◆ Trecho do documento:

● ● ● ● ● ● ●

Sufocados pelo deserto verde dos gigantescos eucaliptais da Aracruz Celulose, hoje Fibria, os territórios quilombolas do norte do Estado sofrem de uma tensão crônica. Inicialmente político-econômica, essa tensão foi, ao longo das décadas, se infiltrando no cotidiano das comunidades, invadindo a intimidade das casas e do coração das pessoas. Simples questões domésticas e familiares são infladas por esse estado de prontidão, de insegurança e revolta que caracteriza a relação entre as comunidades quilombolas e a empresa.
João Batista Guimarães, o João do Angelim, é um protagonista da luta quilombola na comunidade do Angelim 1, em Conceição da Barra. “João é experiente agricultor, técnico agrícola, educador e colaborador do MST [Movimento dos Trabalhadorea Rurais Sem Terra], no MPA [Movimento dos Pequenos Agricultores] e na Fase [Federação de Órgãos para Assistência Social e Educacional]. Sua luta atual é pela reconstrução de um modelo sustentável e agroecológico na região quilombola do Sapê do Norte, enfrentando o desafio diário de cultivar um território exaurido pelo plantio de eucalipto e marcado por violentos conflitos sociais e ambientais” – consta num post publicado na página “Apoiamos a Retomada Quilombola”, no Facebook.
O atentado ocorreu por volta das
18h20 do último dia sete, quando ele voltava do trabalho e se encaminhava para o trabalho na terra, no terreno de sua família, onde desenvolve um projeto de agroecologia e recuperação da água baseado em Sistema Agroflorestal (
SAF) e associado ao turismo da vila de Itaúnas.
Ao sentir o disparo, no joelho, chamou por socorro e foi amparado por colegas quilombolas que estavam próximos. Levado para o hospital, se recupera agora em casa e seu estado de saúde física é estável. O emocional, no entanto, ainda está dilacerado. “Acabou me assustando”, lamenta o fato de agora sentir medo numa região em que nasceu e viveu a maior parte da vida.

● ● ● ● ● ● ●

Entradas de dados salvas:
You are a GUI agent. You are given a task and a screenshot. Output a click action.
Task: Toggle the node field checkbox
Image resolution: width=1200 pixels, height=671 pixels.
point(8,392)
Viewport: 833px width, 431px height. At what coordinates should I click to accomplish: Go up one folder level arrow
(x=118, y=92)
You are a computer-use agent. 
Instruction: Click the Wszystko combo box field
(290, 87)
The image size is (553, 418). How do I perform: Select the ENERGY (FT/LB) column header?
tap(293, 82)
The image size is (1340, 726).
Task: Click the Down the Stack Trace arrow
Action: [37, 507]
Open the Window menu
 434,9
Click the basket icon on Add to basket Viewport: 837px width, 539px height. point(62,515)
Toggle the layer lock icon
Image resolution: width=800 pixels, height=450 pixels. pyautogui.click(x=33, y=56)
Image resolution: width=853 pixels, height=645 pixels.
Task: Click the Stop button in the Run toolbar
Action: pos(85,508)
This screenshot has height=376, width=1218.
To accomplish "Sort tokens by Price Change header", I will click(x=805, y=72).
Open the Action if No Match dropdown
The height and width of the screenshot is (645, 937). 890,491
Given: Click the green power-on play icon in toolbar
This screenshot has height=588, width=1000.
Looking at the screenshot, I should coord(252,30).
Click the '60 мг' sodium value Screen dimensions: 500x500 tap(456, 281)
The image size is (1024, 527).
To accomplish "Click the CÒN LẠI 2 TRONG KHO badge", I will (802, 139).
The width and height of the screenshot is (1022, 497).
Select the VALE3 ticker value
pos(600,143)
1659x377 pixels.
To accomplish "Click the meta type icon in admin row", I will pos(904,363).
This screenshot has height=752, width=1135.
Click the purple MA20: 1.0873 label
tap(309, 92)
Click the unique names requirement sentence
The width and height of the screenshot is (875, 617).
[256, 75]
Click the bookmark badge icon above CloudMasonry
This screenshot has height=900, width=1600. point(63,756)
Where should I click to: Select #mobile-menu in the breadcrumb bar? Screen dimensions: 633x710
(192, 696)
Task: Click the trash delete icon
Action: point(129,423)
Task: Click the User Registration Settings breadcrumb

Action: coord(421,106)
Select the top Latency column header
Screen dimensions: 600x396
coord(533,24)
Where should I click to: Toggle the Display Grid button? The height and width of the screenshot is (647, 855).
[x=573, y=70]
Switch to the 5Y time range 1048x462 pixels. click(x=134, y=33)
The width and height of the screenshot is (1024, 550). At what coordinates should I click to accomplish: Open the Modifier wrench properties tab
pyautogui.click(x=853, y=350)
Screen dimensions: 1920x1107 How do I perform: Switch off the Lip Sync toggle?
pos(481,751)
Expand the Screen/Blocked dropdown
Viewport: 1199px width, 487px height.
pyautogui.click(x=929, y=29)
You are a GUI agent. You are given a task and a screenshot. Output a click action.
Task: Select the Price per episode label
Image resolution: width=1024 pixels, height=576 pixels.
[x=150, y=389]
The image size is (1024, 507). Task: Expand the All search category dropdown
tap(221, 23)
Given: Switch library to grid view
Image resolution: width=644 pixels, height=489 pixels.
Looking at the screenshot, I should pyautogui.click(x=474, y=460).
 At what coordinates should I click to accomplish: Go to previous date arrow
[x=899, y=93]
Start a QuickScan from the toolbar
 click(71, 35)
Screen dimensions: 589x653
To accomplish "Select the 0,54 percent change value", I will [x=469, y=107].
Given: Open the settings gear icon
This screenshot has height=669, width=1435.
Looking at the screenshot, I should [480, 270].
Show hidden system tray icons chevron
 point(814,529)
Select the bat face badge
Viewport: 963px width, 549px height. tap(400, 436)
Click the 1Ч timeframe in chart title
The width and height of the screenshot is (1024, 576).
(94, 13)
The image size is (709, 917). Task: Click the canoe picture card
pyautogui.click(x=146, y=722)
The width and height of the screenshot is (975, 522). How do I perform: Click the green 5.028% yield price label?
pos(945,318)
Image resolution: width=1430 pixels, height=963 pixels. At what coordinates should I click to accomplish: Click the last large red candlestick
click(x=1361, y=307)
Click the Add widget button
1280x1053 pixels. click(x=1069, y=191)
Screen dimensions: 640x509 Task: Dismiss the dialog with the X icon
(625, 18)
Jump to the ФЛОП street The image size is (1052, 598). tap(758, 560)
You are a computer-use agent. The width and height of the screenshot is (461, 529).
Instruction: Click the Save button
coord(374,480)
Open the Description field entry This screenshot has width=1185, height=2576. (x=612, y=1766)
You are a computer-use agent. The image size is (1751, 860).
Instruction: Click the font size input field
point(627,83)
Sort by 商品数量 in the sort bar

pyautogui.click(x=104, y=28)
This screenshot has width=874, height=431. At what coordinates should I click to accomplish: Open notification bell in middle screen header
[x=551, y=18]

● ● ● ● ● ● ●

◆ O que fazer: Reproduza o trecho do texto sobre os territórios quilombolas do norte do Estado que vai de "Sufocados pelo deserto" até "e a empresa.", incluindo essas últimas palavras.

◆ Resposta final:
Sufocados pelo deserto verde dos gigantescos eucaliptais da Aracruz Celulose, hoje Fibria, os territórios quilombolas do norte do Estado sofrem de uma tensão crônica. Inicialmente político-econômica, essa tensão foi, ao longo das décadas, se infiltrando no cotidiano das comunidades, invadindo a intimidade das casas e do coração das pessoas. Simples questões domésticas e familiares são infladas por esse estado de prontidão, de insegurança e revolta que caracteriza a relação entre as comunidades quilombolas e a empresa.